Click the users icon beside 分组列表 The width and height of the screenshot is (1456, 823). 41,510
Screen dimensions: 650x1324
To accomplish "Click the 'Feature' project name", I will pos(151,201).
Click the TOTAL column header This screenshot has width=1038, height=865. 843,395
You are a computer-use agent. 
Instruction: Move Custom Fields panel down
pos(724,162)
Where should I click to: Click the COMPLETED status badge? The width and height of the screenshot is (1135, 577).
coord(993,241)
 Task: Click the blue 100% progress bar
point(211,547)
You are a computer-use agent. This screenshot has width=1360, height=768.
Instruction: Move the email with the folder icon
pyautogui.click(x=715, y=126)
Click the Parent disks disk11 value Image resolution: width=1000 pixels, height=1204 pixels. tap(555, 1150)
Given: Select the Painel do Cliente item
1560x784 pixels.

_Task instructions_
Starting at the line that contains "You are a computer-use agent. This", quote each remaining line of the entries above, unchanged.

_Response below_
You are a computer-use agent. This screenshot has width=1360, height=768.
Instruction: Move the email with the folder icon
pyautogui.click(x=715, y=126)
Click the Parent disks disk11 value Image resolution: width=1000 pixels, height=1204 pixels. tap(555, 1150)
Given: Select the Painel do Cliente item
1560x784 pixels.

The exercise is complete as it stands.